Originally shared by Singularity 2045

Discarding your body for better #Space functioning is incredibly primitive technology. It is comparable to mounting a floppy disk reader in your head a few years before wireless flash brain interfaces #BCI are invented. Future exoskeletons will be so ultra-high tech you won't even be aware you are wearing one.

Yes in the short term this primitive tech may be useful for early adopters, but in the longer term there will be no mass uptake until the tech becomes ultra-sophisticated, which means you won't need to be a disembodied brain to do anything.

The Daily Mail wrote regarding professor Warwick: "He said that we could one day send a vehicle to an alien planet with a human brain inside."

And: "He believes we could slow global warming by upgrading our bodies to be more environmentally friendly."

LOL, if you can send a brain you can send a body, or if you send a brain the brain will soon be overtaken by quicker spaceships carrying entire human bodies, subsequently invented due to accelerating technology.

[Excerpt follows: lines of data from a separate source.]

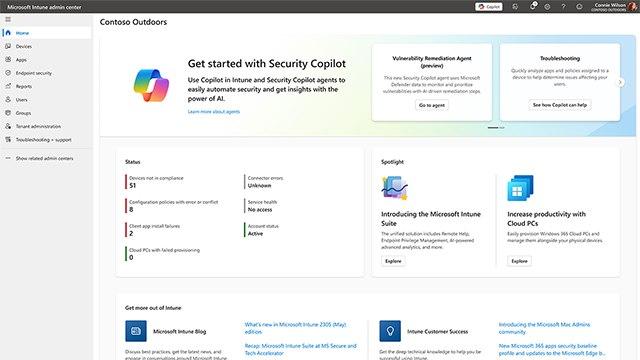Select second carousel page indicator
The width and height of the screenshot is (640, 360).
tap(502, 127)
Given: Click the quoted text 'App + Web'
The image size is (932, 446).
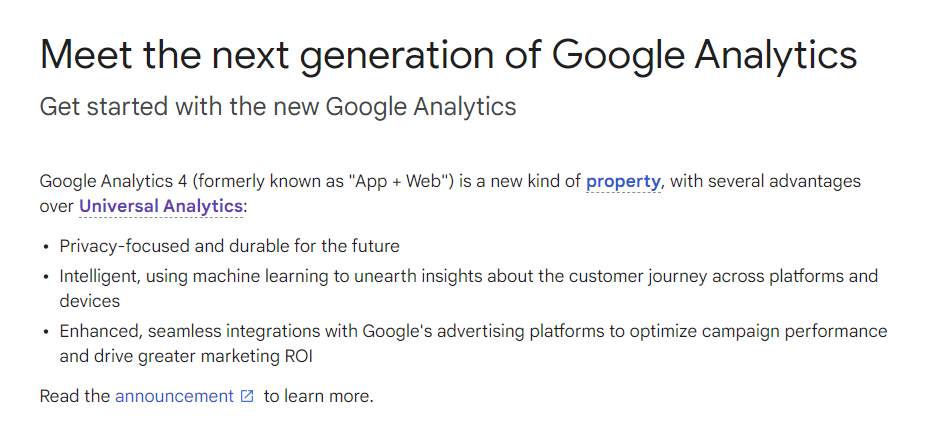Looking at the screenshot, I should coord(398,181).
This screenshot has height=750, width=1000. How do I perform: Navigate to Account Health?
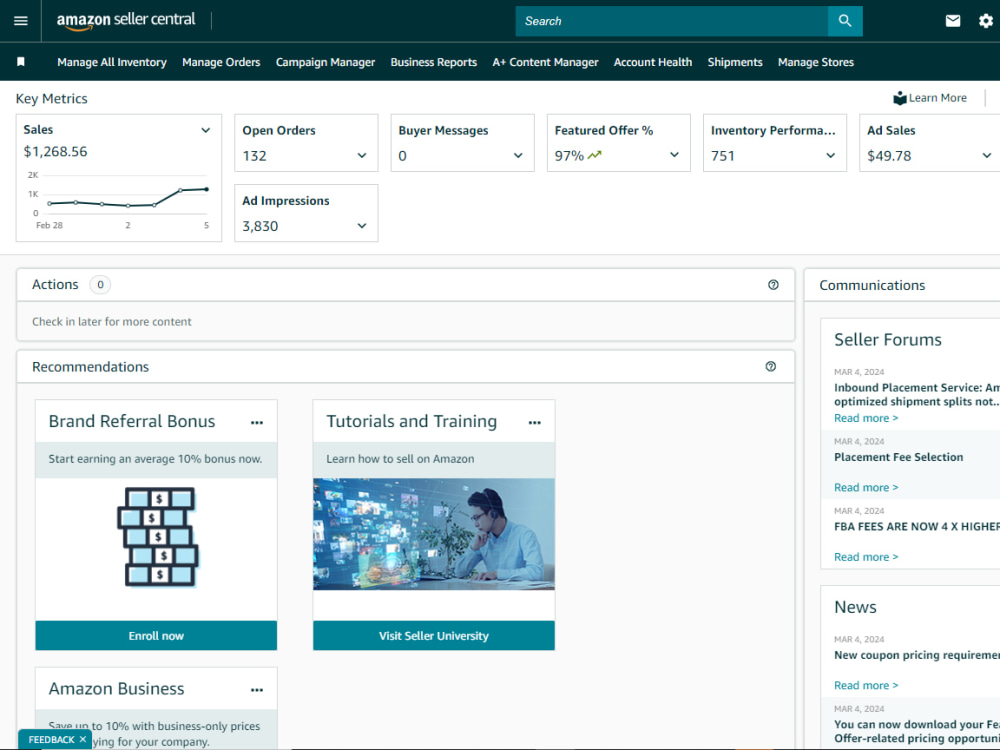click(x=653, y=61)
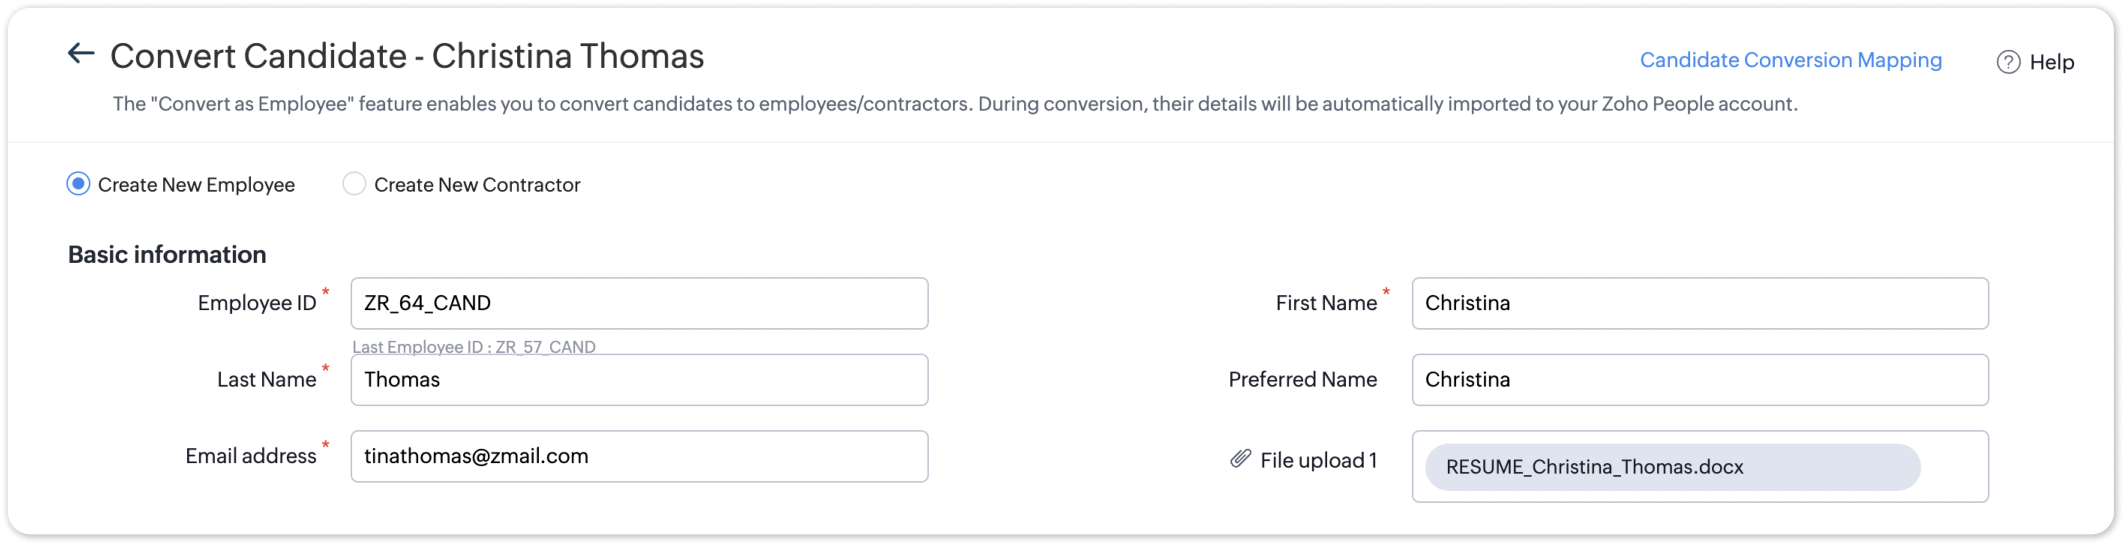Click the Convert Candidate - Christina Thomas title

[407, 56]
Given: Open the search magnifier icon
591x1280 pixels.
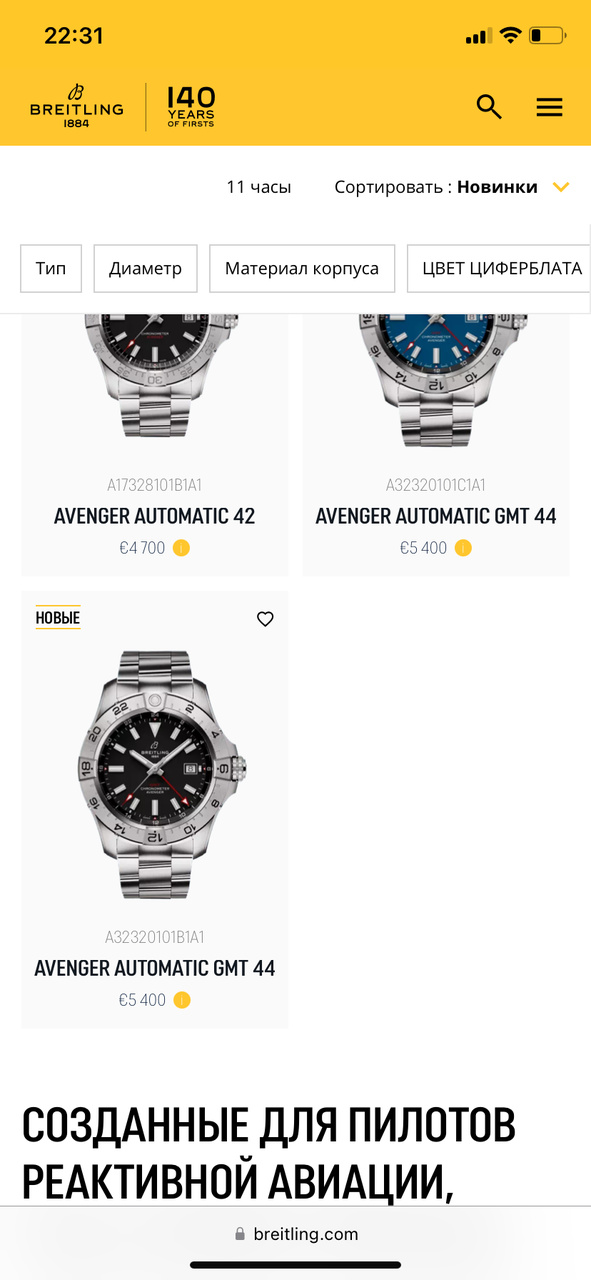Looking at the screenshot, I should tap(489, 107).
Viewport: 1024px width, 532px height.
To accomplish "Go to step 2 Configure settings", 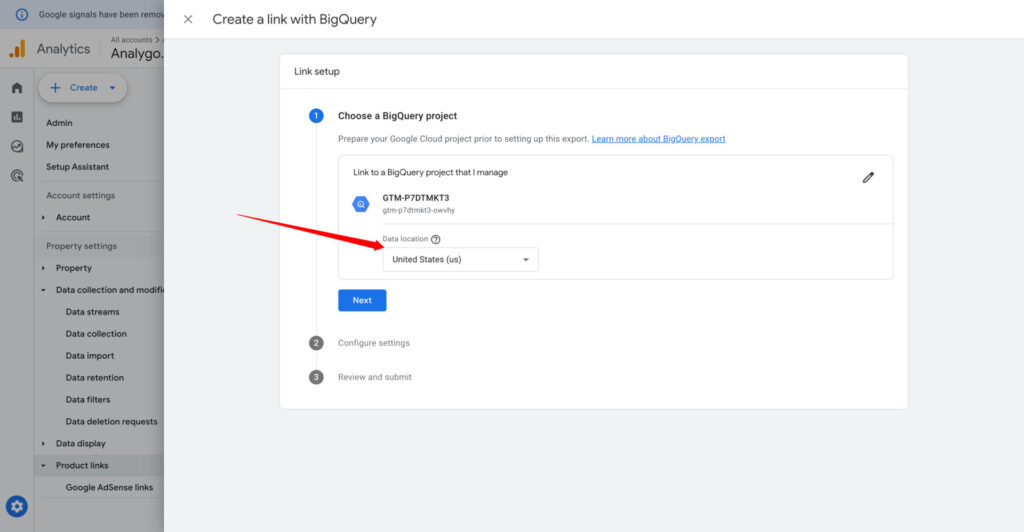I will [x=373, y=343].
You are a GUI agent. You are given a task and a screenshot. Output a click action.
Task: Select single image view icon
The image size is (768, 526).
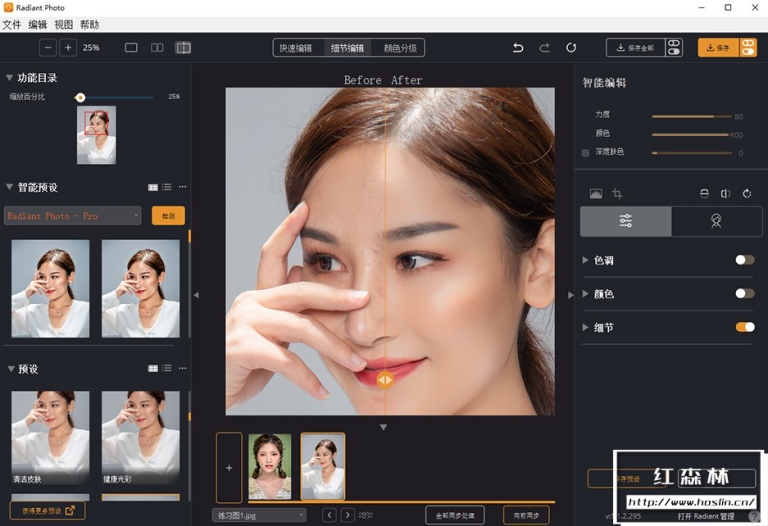click(131, 48)
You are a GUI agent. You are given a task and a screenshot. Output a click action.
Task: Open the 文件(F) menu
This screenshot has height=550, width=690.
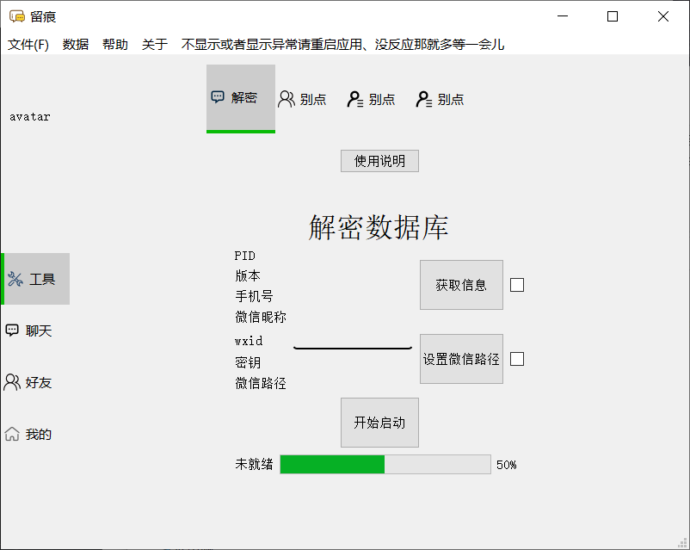click(x=28, y=44)
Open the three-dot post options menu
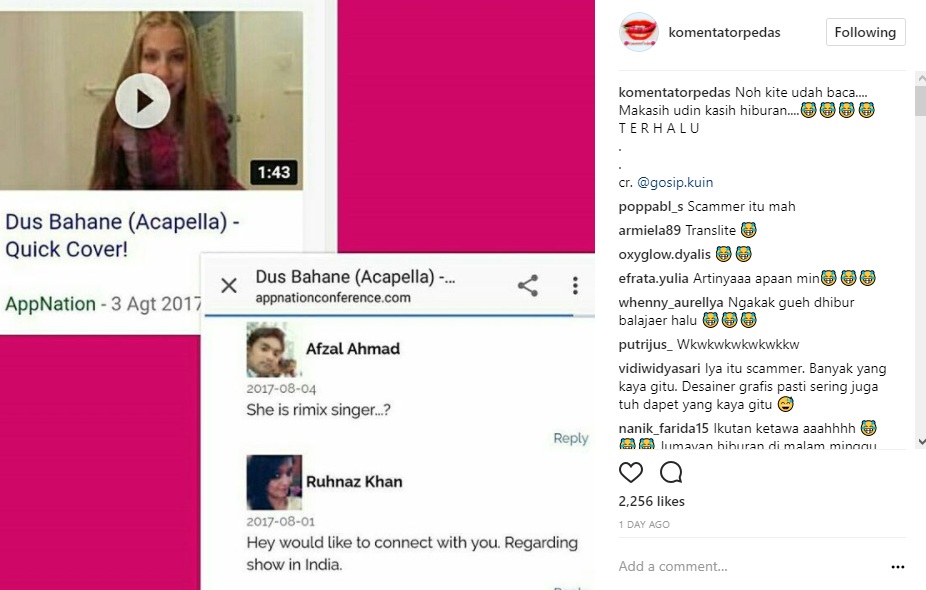The width and height of the screenshot is (926, 590). pos(898,567)
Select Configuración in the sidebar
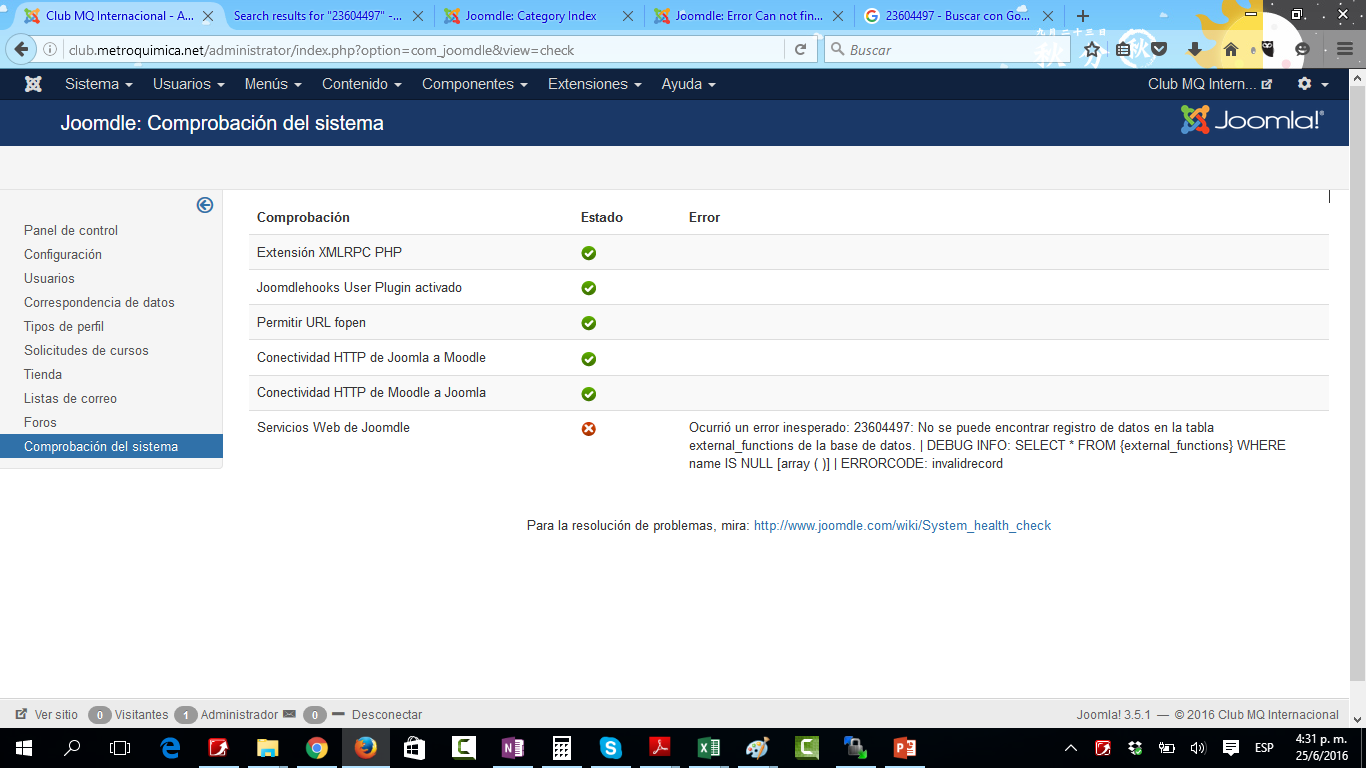The height and width of the screenshot is (768, 1366). tap(63, 254)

Furthermore if you can be a brain without a body you will also likely have the technology to reverse global warming.

The Daily Mail added: "He thinks that our current incarnation in skin and and bone may not even survive that much longer on our own planet, let alone others."

Warwick's views are comparable to rushing to buy a #Betamax video recorder a few months before they are discontinued, or buying HD DVD just before Blue Ray became the leader.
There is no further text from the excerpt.